== Dataset excerpts ==
——————————
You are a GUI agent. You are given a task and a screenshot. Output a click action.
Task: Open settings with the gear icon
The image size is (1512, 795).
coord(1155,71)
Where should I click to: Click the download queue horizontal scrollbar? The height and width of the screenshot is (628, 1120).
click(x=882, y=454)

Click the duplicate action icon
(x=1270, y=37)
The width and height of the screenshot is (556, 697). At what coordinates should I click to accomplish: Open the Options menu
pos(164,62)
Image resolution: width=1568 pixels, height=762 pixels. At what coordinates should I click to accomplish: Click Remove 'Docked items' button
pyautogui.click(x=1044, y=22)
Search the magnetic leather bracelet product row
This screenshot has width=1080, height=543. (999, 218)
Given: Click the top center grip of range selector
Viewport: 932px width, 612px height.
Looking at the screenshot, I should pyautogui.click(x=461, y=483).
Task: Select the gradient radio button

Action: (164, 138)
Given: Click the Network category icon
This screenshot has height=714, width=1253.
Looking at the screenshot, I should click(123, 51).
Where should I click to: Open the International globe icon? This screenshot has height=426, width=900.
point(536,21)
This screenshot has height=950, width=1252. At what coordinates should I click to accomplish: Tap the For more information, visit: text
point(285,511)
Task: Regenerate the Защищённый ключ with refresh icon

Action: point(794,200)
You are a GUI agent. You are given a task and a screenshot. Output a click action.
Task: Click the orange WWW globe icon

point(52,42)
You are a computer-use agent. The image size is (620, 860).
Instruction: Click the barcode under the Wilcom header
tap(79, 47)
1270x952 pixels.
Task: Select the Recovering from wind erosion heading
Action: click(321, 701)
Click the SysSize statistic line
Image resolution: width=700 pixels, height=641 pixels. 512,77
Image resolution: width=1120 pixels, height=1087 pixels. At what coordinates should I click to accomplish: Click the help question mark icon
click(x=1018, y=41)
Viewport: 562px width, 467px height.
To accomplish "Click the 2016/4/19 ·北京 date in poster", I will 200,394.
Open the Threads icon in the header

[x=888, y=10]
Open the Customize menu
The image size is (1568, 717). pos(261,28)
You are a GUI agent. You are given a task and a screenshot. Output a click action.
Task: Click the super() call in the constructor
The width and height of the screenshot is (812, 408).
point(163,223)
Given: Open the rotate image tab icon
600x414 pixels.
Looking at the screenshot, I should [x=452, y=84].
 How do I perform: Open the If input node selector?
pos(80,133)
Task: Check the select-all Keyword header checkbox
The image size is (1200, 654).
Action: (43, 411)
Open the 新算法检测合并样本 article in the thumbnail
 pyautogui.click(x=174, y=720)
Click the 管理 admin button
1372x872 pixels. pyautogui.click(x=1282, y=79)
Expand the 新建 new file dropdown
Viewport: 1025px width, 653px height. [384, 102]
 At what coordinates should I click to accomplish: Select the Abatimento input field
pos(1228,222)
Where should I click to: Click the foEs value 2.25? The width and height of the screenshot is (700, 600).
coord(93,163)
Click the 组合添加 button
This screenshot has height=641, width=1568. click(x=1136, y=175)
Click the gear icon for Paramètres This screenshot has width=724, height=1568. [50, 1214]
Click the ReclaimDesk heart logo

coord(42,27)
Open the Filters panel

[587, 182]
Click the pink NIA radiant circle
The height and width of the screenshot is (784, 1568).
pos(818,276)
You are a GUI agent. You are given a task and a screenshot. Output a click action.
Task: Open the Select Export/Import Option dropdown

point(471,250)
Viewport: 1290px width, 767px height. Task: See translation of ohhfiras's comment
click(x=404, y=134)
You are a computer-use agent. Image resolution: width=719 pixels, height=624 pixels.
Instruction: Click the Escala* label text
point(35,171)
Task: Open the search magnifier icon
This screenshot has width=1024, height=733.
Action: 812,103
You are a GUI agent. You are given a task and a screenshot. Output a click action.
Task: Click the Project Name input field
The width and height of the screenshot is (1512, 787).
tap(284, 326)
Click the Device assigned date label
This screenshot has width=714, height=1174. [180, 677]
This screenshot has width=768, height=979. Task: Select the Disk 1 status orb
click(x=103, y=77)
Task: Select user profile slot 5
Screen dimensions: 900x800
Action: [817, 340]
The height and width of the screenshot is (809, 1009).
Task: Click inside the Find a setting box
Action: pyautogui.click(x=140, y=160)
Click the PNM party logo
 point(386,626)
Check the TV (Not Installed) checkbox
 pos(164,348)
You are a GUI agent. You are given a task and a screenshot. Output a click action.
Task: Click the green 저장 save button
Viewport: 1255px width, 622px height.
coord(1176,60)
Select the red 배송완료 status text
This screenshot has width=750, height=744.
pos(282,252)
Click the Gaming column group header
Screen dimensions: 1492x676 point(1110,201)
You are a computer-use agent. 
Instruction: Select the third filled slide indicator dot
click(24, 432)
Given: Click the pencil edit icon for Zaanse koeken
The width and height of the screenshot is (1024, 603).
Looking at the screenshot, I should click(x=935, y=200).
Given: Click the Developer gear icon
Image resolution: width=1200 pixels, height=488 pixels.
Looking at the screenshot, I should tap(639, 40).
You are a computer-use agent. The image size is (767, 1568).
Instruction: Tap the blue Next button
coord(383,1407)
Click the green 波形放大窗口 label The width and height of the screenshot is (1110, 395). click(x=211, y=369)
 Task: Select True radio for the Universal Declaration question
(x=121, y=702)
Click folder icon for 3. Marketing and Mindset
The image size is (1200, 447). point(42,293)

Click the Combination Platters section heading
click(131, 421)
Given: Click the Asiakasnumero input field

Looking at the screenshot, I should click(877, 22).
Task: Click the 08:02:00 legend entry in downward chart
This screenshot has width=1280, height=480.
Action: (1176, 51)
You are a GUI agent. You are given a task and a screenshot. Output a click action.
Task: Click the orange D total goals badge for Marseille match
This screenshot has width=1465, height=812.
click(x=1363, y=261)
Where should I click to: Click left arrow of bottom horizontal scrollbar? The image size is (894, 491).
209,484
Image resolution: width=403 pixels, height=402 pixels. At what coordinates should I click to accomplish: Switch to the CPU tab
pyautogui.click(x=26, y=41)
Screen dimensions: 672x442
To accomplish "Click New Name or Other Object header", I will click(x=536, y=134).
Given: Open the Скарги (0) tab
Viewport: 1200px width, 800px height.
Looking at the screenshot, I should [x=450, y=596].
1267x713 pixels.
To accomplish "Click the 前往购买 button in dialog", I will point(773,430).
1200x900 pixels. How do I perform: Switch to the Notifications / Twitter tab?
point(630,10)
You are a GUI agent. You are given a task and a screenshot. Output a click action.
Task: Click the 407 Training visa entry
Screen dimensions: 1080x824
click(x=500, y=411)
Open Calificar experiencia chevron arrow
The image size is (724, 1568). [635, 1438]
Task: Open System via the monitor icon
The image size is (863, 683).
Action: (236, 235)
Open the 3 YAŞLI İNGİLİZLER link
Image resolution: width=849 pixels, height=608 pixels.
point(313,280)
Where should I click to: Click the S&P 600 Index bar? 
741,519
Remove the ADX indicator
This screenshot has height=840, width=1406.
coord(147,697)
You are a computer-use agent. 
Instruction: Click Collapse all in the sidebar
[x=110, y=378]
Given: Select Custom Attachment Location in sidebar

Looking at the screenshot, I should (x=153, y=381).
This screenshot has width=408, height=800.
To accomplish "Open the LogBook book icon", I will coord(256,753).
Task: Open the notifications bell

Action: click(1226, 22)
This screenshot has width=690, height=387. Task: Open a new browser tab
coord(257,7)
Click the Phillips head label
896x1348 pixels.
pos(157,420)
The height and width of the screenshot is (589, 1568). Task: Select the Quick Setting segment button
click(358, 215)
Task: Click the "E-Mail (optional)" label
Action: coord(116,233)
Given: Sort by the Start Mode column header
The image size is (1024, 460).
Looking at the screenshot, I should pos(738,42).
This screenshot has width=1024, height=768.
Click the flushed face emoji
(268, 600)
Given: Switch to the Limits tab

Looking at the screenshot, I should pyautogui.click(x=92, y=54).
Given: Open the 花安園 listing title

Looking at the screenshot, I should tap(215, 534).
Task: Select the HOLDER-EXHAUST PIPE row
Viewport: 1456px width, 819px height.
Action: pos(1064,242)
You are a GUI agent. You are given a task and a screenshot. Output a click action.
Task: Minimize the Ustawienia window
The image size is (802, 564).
——————————
== Try it ==
Out of the entries above, write out only the lines between the line holding "Open the Customize menu" and the line holding "Task: Check the", inclusive, each exactly as given.

== Exercise solution ==
Open the Customize menu
The image size is (1568, 717). pos(261,28)
You are a GUI agent. You are given a task and a screenshot. Output a click action.
Task: Click the super() call in the constructor
The width and height of the screenshot is (812, 408).
point(163,223)
Given: Open the rotate image tab icon
600x414 pixels.
Looking at the screenshot, I should [x=452, y=84].
 How do I perform: Open the If input node selector?
pos(80,133)
Task: Check the select-all Keyword header checkbox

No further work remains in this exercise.